Collection entries:
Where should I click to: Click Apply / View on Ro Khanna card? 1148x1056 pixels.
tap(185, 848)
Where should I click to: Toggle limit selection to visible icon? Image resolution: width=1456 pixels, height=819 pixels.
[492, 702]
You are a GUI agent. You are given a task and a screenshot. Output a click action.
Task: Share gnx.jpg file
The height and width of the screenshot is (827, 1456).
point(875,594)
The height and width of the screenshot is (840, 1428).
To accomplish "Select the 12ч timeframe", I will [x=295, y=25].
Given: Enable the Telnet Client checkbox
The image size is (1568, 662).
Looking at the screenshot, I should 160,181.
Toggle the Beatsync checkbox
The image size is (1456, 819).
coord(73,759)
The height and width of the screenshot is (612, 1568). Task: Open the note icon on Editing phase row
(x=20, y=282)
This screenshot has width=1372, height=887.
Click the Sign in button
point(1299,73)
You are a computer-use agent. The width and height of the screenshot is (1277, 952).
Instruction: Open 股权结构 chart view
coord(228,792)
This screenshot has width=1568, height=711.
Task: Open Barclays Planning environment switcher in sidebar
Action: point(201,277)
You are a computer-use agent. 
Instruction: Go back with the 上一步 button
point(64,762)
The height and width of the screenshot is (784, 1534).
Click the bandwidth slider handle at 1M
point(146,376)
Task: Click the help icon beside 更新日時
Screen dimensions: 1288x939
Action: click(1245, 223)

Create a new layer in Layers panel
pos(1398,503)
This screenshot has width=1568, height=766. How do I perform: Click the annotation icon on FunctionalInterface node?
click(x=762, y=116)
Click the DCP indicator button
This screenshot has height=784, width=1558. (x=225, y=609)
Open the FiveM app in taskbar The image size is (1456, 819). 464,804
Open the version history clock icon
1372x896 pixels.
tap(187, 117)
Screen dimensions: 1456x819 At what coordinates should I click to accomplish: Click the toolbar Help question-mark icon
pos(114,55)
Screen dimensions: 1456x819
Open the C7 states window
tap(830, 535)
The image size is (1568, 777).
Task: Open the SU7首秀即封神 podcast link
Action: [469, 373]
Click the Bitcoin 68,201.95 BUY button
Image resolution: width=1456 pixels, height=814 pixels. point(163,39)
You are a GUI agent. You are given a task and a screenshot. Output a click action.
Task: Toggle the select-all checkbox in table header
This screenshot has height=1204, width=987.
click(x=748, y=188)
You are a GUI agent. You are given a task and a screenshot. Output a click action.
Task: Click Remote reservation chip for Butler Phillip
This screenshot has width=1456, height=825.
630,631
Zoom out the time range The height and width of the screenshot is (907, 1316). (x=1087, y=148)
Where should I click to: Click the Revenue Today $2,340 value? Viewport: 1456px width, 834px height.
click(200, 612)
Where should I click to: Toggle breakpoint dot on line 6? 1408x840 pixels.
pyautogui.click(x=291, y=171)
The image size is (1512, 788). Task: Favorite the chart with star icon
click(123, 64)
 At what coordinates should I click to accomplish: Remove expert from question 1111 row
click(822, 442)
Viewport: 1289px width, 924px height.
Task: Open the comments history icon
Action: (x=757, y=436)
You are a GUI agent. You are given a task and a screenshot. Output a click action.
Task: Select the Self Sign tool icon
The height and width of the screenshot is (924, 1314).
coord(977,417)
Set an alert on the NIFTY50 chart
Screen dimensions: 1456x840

◆ WHAT THIS TASK INVOLVES
Repeat the records above exactly, with nothing left out.

◆ EXERCISE ANSWER
Where should I click to: Click Apply / View on Ro Khanna card? 1148x1056 pixels.
tap(185, 848)
Where should I click to: Toggle limit selection to visible icon? Image resolution: width=1456 pixels, height=819 pixels.
[492, 702]
You are a GUI agent. You are given a task and a screenshot. Output a click action.
Task: Share gnx.jpg file
The height and width of the screenshot is (827, 1456).
point(875,594)
The height and width of the screenshot is (840, 1428).
To accomplish "Select the 12ч timeframe", I will [x=295, y=25].
Given: Enable the Telnet Client checkbox
The image size is (1568, 662).
Looking at the screenshot, I should 160,181.
Toggle the Beatsync checkbox
The image size is (1456, 819).
coord(73,759)
The height and width of the screenshot is (612, 1568). Task: Open the note icon on Editing phase row
(x=20, y=282)
This screenshot has width=1372, height=887.
Click the Sign in button
point(1299,73)
You are a computer-use agent. The width and height of the screenshot is (1277, 952).
Instruction: Open 股权结构 chart view
coord(228,792)
This screenshot has width=1568, height=711.
Task: Open Barclays Planning environment switcher in sidebar
Action: point(201,277)
You are a computer-use agent. 
Instruction: Go back with the 上一步 button
point(64,762)
The height and width of the screenshot is (784, 1534).
Click the bandwidth slider handle at 1M
point(146,376)
Task: Click the help icon beside 更新日時
Screen dimensions: 1288x939
Action: click(1245, 223)

Create a new layer in Layers panel
pos(1398,503)
This screenshot has width=1568, height=766. How do I perform: Click the annotation icon on FunctionalInterface node?
click(x=762, y=116)
Click the DCP indicator button
This screenshot has height=784, width=1558. (x=225, y=609)
Open the FiveM app in taskbar The image size is (1456, 819). 464,804
Open the version history clock icon
1372x896 pixels.
tap(187, 117)
Screen dimensions: 1456x819 At what coordinates should I click to accomplish: Click the toolbar Help question-mark icon
pos(114,55)
Screen dimensions: 1456x819
Open the C7 states window
tap(830, 535)
The image size is (1568, 777).
Task: Open the SU7首秀即封神 podcast link
Action: [469, 373]
Click the Bitcoin 68,201.95 BUY button
Image resolution: width=1456 pixels, height=814 pixels. point(163,39)
You are a GUI agent. You are given a task and a screenshot. Output a click action.
Task: Toggle the select-all checkbox in table header
This screenshot has height=1204, width=987.
click(x=748, y=188)
You are a GUI agent. You are given a task and a screenshot. Output a click action.
Task: Click Remote reservation chip for Butler Phillip
This screenshot has width=1456, height=825.
630,631
Zoom out the time range The height and width of the screenshot is (907, 1316). (x=1087, y=148)
Where should I click to: Click the Revenue Today $2,340 value? Viewport: 1456px width, 834px height.
click(200, 612)
Where should I click to: Toggle breakpoint dot on line 6? 1408x840 pixels.
pyautogui.click(x=291, y=171)
The image size is (1512, 788). Task: Favorite the chart with star icon
click(123, 64)
 At what coordinates should I click to accomplish: Remove expert from question 1111 row
click(822, 442)
Viewport: 1289px width, 924px height.
Task: Open the comments history icon
Action: (x=757, y=436)
You are a GUI agent. You are given a task and a screenshot. Output a click action.
Task: Select the Self Sign tool icon
The height and width of the screenshot is (924, 1314).
coord(977,417)
Set an alert on the NIFTY50 chart
Screen dimensions: 1456x840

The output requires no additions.